In the abstract on prostate cancer bone metastasis in rats, where in the Copenhagen rats were the MATLyLu cells injected to induce bone metastases?

**TEXT UNDER STUDY**
★ ★ ★ ★ ★

Skeletal metastasis of prostate adenocarcinoma in rats: Morphometric analysis and role of parathyroid hormone-related protein

BACKGROUND. Prostate cancer frequently metastasizes to bone, where it induces osteoblastic lesions. Parathyroid hormone-related protein (PTHrP), a product of normal and neoplastic prostate cells, may promote growth and bone metastasis of certain types of cancer. In this study, we investigated the: 1) pathogenesis and morphology of bone metastases in the MATLyLu rat prostate adenocarcinoma model and 2) effect of PTHrP overexpression on tumor growth and incidence of bone metastasis. METHODS. MATLyLu cells were stably transfected with a PTHrP expression vector or control plasmid. PTHrP expression was determined in vitro by immunoradiometric assay and Northern blot analysis. MATLyLu cells were injected into the left ventricle of Copenhagen rats to induce bone metastases. Histology and radiography were used to quantify the size and number of bone metastases. Serum alkaline phosphatase isoenzyme concentrations and histomorphometric analysis were used to evaluate bone formation and resorption. RESULTS. All rats developed osteolytic metastases in long bones and vertebrae. There was no evidence of increased intramedullary bone formation. PTHrP overexpression by MATLyLu cells was not associated with any difference in the incidence of bone metastasis, size of metastatic foci or tumor-cell proliferation. CONCLUSIONS. The MATLyLu intracardiac injection model of prostate carcinoma is an aggressive tumor model with a high incidence of osteolytic skeletal metastases, and is not altered by increased PTHrP production by neoplastic prostate epithelial cells.

★ ★ ★ ★ ★

**INFORMATION**

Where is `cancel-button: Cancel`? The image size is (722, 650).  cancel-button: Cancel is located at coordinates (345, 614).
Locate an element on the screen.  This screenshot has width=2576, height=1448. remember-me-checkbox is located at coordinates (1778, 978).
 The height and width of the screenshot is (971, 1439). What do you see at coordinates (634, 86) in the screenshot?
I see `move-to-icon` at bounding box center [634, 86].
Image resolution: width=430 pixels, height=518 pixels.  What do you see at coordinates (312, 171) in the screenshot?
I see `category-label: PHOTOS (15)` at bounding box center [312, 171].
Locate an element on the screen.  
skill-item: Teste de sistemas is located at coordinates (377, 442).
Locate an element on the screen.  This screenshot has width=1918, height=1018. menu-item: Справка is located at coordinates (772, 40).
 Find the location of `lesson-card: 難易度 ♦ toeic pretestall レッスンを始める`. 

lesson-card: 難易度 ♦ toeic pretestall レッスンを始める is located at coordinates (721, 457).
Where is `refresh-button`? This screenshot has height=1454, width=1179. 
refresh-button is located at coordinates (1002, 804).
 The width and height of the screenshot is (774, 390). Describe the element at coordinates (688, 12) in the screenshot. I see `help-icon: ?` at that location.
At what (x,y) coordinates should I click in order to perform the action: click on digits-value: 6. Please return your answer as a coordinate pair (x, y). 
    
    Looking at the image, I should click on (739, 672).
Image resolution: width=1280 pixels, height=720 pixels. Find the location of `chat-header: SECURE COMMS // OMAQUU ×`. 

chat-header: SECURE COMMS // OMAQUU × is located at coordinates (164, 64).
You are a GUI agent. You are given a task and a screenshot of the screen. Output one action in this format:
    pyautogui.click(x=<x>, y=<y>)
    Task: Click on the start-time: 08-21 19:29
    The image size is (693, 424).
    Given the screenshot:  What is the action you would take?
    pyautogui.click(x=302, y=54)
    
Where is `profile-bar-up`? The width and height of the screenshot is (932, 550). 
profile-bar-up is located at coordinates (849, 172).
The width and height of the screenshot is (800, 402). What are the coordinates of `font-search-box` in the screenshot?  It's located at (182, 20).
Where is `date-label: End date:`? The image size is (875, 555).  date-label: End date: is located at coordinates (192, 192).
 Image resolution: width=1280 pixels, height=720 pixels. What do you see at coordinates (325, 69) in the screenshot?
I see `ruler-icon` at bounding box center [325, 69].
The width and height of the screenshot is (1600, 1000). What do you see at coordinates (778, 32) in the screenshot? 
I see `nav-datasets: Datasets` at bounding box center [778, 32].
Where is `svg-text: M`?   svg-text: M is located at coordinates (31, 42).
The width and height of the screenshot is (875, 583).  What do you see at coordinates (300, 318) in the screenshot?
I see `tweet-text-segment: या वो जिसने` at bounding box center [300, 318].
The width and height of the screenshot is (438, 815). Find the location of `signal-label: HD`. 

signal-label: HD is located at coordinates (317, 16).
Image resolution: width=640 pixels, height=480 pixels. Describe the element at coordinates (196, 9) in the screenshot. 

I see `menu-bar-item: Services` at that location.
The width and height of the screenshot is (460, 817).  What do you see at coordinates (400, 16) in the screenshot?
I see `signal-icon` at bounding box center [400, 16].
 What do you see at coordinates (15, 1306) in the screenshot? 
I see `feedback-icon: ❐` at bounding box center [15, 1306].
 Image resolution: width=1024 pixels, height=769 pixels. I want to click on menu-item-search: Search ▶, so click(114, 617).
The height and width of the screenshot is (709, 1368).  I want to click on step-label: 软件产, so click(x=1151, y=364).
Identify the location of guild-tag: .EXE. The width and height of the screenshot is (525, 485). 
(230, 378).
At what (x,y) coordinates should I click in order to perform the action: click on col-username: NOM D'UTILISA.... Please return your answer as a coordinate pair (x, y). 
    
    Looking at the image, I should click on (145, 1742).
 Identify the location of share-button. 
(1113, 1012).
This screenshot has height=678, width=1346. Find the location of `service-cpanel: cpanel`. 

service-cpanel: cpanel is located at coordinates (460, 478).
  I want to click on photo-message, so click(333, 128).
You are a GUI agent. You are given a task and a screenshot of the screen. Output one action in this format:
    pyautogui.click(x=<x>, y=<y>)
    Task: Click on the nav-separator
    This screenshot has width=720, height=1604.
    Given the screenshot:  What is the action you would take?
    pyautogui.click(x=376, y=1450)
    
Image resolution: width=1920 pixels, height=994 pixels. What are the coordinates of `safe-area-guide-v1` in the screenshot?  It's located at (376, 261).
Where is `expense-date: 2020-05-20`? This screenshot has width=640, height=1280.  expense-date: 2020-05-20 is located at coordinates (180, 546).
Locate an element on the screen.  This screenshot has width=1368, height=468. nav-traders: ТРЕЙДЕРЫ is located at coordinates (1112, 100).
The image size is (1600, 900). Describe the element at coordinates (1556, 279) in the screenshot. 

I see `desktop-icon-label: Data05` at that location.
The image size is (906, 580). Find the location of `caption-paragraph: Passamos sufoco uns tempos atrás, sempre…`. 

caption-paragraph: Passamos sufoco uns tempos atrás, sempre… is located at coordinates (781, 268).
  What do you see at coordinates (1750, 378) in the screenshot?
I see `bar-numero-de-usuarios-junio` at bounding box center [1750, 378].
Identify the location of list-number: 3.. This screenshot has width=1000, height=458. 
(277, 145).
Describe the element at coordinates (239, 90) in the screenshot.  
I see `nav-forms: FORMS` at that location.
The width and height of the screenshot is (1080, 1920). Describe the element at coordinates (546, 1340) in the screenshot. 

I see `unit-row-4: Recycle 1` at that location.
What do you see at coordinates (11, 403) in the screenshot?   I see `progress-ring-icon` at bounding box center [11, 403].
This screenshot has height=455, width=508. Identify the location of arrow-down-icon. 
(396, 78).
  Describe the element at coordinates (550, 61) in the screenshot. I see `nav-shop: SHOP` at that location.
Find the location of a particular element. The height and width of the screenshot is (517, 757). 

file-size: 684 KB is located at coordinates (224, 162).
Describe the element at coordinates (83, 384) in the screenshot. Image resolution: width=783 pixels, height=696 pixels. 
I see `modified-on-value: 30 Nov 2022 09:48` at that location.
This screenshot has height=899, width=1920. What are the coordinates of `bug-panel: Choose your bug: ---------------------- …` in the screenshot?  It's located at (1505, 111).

★ ★ ★ ★ ★

**ANSWER BELOW**
Into the left ventricle.